(Stored items)
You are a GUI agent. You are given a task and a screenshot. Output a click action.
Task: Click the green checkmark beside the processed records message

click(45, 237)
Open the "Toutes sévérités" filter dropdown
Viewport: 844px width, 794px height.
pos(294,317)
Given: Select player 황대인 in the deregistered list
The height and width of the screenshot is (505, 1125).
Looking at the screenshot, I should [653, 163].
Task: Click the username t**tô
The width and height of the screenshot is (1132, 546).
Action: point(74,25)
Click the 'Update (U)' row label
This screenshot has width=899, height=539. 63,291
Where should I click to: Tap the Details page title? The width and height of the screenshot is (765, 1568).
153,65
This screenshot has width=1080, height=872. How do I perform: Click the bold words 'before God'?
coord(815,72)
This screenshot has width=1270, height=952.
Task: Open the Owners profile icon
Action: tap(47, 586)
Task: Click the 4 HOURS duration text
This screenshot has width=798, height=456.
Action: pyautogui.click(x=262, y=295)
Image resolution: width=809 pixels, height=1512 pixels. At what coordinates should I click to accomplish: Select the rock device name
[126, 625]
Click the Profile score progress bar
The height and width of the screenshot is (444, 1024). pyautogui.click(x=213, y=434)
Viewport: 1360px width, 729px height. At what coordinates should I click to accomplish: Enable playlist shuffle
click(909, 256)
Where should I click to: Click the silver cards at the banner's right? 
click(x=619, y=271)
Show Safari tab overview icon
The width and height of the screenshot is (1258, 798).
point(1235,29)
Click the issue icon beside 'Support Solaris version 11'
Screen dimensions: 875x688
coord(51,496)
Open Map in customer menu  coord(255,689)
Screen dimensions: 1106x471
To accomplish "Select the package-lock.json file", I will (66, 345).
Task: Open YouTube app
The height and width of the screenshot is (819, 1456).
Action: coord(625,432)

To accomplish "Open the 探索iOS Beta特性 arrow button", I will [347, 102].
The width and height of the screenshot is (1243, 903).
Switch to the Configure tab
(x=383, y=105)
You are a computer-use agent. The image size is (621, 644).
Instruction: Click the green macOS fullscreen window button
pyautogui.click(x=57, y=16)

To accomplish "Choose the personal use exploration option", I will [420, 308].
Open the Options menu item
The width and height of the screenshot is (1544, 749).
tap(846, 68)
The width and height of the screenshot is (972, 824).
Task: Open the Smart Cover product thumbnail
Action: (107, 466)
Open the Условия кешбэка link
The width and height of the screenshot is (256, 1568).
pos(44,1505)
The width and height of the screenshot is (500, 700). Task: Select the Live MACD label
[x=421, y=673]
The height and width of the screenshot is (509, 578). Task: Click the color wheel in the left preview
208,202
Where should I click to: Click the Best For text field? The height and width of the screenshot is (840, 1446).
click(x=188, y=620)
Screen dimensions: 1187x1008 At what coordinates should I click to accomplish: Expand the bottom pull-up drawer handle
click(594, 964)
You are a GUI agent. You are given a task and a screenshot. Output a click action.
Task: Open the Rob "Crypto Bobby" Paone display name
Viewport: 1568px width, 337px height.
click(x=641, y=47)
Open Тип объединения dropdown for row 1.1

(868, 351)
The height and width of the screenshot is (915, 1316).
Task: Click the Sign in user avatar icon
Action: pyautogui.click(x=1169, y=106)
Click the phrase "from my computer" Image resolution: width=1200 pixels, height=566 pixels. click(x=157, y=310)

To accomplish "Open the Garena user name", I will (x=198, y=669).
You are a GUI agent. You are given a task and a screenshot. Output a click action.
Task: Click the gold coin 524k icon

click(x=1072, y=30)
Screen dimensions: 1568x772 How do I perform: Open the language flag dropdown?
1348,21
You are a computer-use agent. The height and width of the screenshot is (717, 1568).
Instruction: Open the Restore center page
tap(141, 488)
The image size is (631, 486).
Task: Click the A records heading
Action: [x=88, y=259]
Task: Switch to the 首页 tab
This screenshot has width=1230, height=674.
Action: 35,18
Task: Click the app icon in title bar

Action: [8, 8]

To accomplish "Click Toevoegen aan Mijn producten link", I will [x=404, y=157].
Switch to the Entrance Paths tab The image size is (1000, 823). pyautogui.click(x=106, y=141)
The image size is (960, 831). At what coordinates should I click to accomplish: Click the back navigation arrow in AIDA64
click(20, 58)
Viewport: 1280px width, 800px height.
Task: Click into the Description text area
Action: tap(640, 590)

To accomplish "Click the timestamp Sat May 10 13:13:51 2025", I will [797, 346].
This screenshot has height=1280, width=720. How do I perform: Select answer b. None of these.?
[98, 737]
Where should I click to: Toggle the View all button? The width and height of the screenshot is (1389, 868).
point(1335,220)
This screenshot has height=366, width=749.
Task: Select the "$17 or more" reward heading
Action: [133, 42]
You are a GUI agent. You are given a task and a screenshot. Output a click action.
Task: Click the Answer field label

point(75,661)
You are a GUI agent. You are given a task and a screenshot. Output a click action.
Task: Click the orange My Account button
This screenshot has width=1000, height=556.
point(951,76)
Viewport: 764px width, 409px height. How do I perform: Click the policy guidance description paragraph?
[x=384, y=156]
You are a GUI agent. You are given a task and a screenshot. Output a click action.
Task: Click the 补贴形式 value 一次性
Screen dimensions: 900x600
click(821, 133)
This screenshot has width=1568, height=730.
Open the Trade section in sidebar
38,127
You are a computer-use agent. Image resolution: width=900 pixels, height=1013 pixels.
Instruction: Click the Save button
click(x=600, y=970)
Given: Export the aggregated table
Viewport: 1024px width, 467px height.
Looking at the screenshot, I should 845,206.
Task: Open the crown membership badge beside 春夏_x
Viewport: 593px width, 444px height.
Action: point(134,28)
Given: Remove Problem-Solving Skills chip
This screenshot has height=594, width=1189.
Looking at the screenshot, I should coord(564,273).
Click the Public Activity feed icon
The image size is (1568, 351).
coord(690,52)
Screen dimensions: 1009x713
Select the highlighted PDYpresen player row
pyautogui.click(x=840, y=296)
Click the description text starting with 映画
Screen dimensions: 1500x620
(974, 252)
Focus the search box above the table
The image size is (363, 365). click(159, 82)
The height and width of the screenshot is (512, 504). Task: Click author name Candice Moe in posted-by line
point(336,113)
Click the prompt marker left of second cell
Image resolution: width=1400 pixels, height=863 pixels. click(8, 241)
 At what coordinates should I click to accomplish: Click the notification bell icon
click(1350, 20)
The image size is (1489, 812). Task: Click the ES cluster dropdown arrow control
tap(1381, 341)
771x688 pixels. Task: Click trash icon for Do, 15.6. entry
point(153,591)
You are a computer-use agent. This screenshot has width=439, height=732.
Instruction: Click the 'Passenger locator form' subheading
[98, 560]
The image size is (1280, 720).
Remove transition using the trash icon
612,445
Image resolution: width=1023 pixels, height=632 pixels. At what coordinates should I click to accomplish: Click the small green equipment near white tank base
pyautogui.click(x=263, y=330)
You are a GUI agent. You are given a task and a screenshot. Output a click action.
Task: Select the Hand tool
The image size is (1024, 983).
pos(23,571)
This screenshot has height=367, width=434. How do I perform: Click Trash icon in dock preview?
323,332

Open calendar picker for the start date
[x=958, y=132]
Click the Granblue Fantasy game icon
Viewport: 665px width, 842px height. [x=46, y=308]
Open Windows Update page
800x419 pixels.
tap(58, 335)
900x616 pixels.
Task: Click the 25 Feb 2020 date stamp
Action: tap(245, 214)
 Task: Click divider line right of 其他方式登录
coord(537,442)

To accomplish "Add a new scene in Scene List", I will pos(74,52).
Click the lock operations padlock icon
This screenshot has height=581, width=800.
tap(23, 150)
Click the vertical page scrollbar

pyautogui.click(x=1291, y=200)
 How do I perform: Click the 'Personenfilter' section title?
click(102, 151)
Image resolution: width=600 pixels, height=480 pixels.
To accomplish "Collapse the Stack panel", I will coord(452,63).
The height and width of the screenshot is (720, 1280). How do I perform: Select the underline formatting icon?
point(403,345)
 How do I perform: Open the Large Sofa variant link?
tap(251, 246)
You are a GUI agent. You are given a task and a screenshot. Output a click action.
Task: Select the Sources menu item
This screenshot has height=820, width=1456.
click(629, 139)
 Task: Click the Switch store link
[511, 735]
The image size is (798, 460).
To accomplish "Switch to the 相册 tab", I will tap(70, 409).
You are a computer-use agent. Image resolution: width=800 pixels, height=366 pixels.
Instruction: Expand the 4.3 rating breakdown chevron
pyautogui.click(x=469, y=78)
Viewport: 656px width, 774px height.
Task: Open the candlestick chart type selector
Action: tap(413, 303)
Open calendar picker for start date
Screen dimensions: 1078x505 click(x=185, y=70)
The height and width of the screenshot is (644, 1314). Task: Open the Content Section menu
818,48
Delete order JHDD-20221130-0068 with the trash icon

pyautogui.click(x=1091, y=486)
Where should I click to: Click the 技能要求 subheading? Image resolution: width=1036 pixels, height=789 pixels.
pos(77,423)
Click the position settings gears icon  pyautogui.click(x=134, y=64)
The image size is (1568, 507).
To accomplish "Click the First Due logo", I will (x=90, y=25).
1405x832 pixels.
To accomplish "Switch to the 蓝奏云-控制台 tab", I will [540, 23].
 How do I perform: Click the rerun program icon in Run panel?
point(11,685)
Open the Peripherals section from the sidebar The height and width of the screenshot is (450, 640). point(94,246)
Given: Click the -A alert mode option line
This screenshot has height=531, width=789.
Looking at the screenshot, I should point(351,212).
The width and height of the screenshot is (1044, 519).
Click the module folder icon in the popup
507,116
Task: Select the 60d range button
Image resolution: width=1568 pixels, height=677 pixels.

* **WHAT IS BEING ASKED**
Lines holding the word "will" in the entries above are the ones to pull out. Copy them all.

* **ANSWER FOR THE TASK**
To accomplish "Select the package-lock.json file", I will (66, 345).
To accomplish "Open the 探索iOS Beta特性 arrow button", I will [347, 102].
To accomplish "Choose the personal use exploration option", I will [420, 308].
To accomplish "Open the Garena user name", I will (x=198, y=669).
To accomplish "Click Toevoegen aan Mijn producten link", I will [x=404, y=157].
To accomplish "Click the timestamp Sat May 10 13:13:51 2025", I will [797, 346].
To accomplish "Add a new scene in Scene List", I will pos(74,52).
To accomplish "Collapse the Stack panel", I will coord(452,63).
To accomplish "Switch to the 相册 tab", I will tap(70, 409).
To accomplish "Click the First Due logo", I will (x=90, y=25).
To accomplish "Switch to the 蓝奏云-控制台 tab", I will [540, 23].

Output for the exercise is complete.